What to work on
Return exactly the lines from the "Where should I" line through the last line of the entries below. Include no pictures.

(Supplied entries Opens)

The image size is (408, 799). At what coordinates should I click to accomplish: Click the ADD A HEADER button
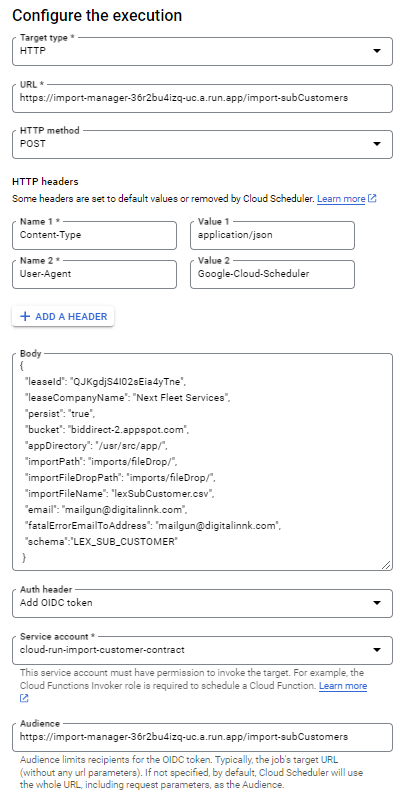63,316
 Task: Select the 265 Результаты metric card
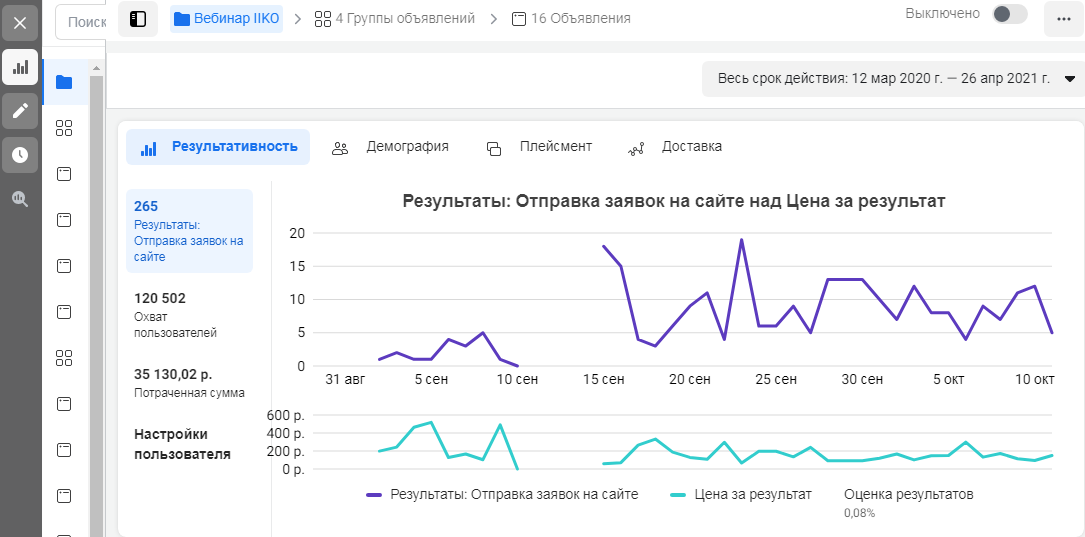[x=189, y=231]
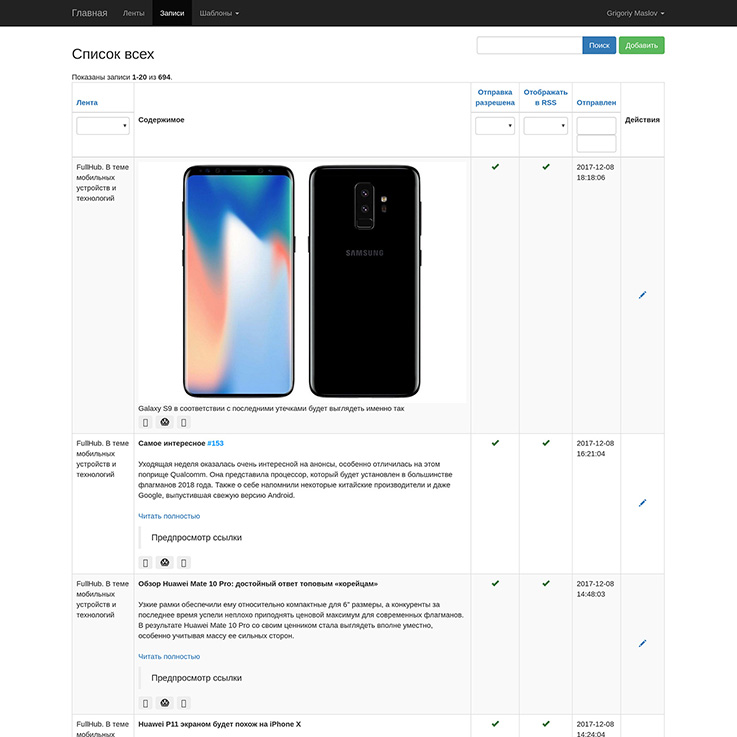Image resolution: width=737 pixels, height=737 pixels.
Task: Edit the Galaxy S9 post entry
Action: (642, 295)
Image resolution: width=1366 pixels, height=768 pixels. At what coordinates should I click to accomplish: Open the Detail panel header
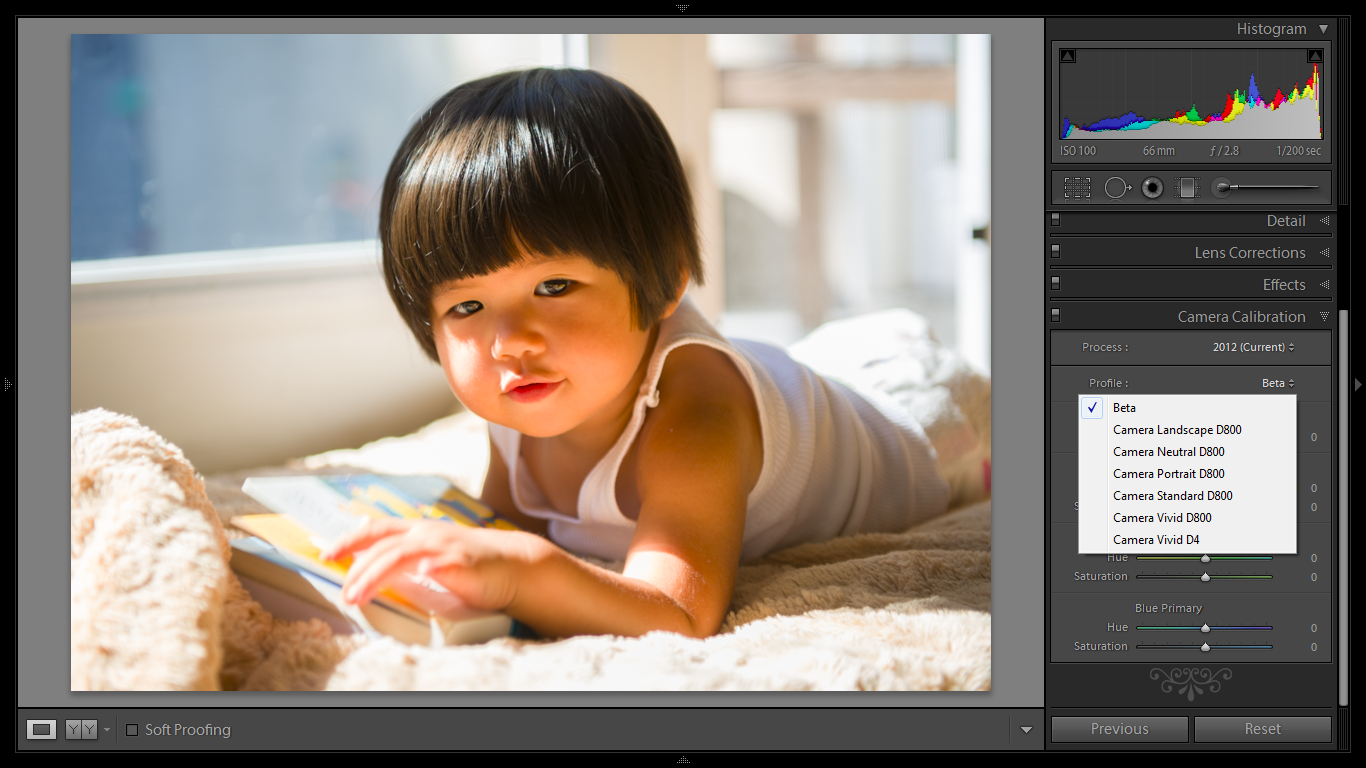click(x=1286, y=220)
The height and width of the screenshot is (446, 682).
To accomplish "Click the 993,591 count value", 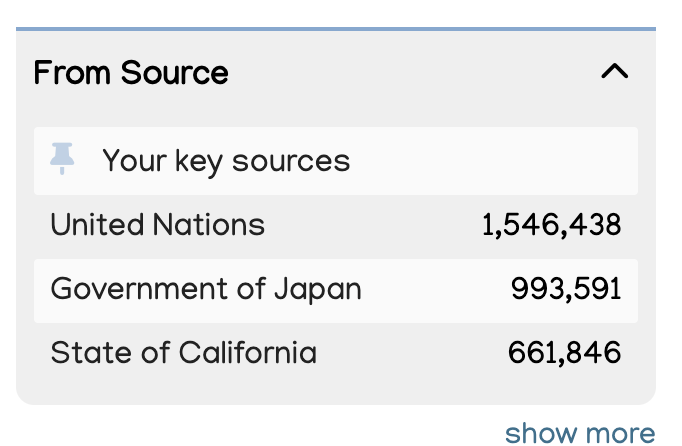I will tap(566, 290).
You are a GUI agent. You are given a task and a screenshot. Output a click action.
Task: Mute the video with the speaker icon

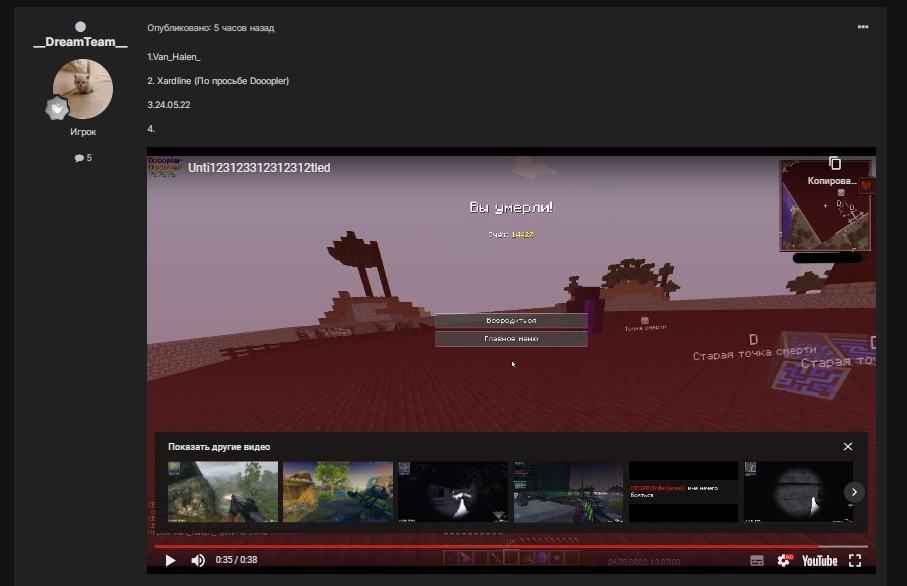tap(198, 561)
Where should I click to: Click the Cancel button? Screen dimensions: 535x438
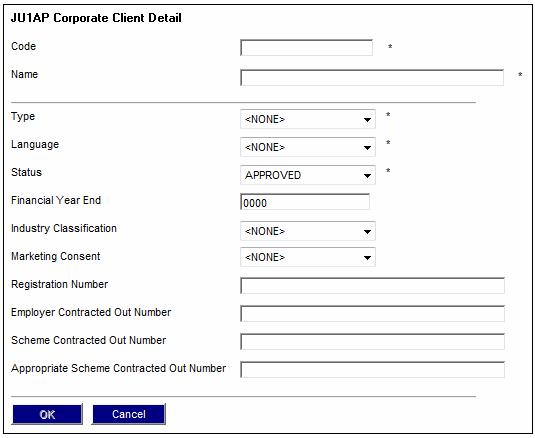click(129, 414)
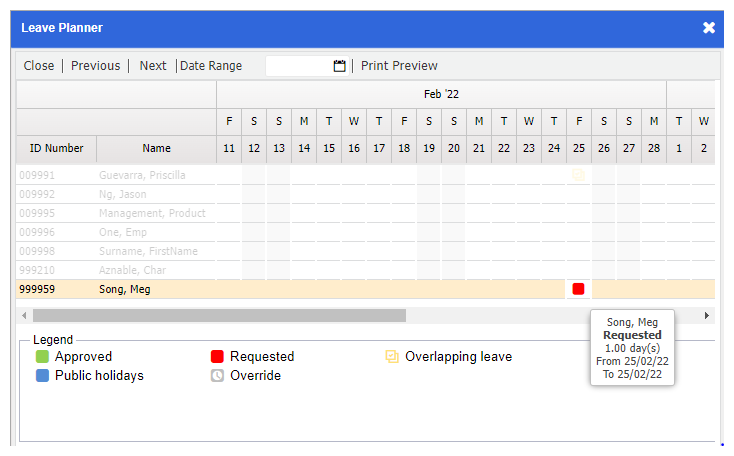Click the Date Range input field
This screenshot has width=734, height=456.
click(x=300, y=66)
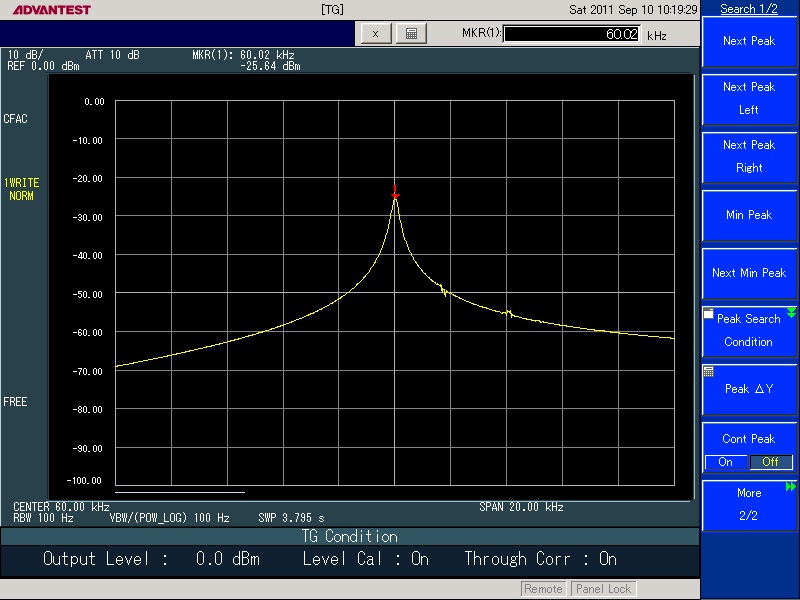Set Cont Peak to On

(x=725, y=462)
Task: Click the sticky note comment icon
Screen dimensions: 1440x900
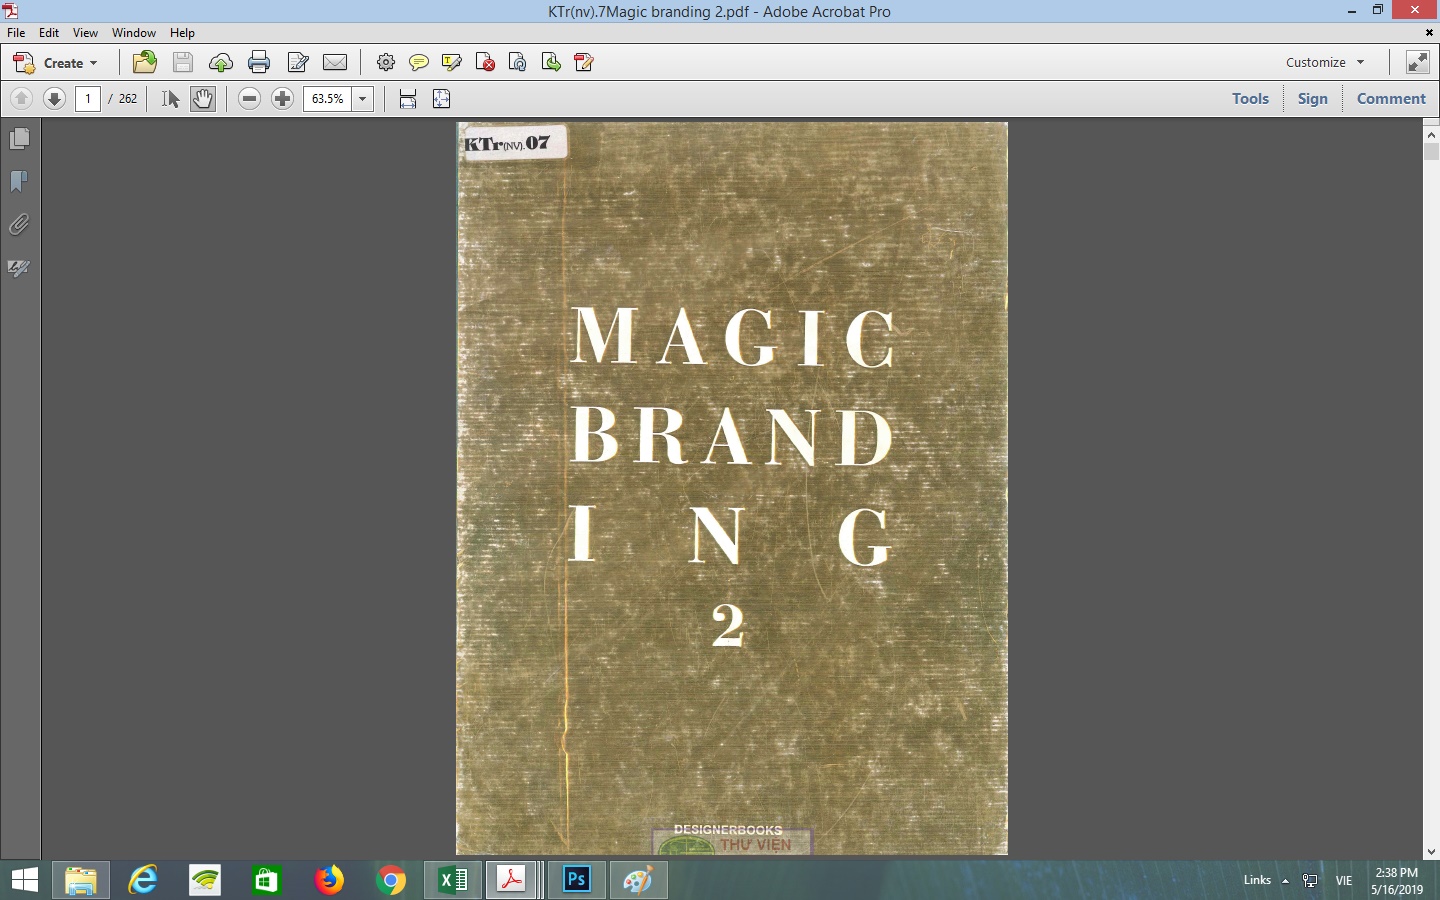Action: (419, 62)
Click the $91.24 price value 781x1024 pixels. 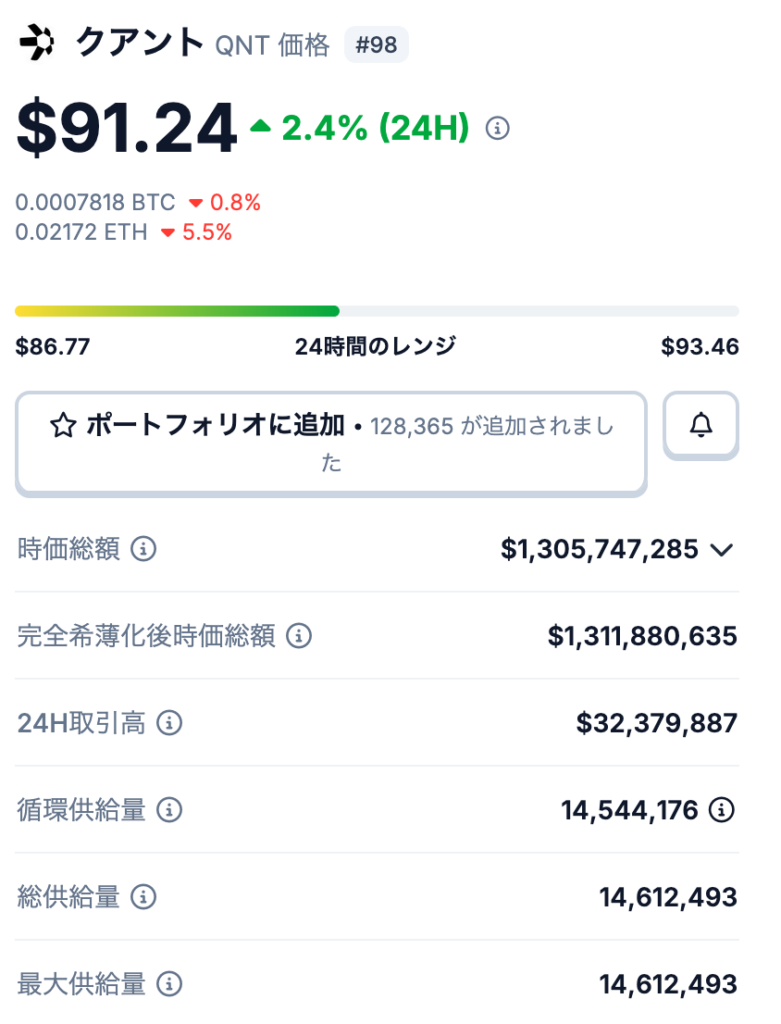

(Supplied entries Closes)

Solution to this task
Where should I click to: Click the Cancel button? Screen dimensions: 535x438
click(129, 414)
Click the Date Range input field
This screenshot has width=734, height=456.
click(x=300, y=66)
Set Cont Peak to On

(x=725, y=462)
Task: Click the sticky note comment icon
Screen dimensions: 1440x900
Action: (419, 62)
Click the $91.24 price value 781x1024 pixels. 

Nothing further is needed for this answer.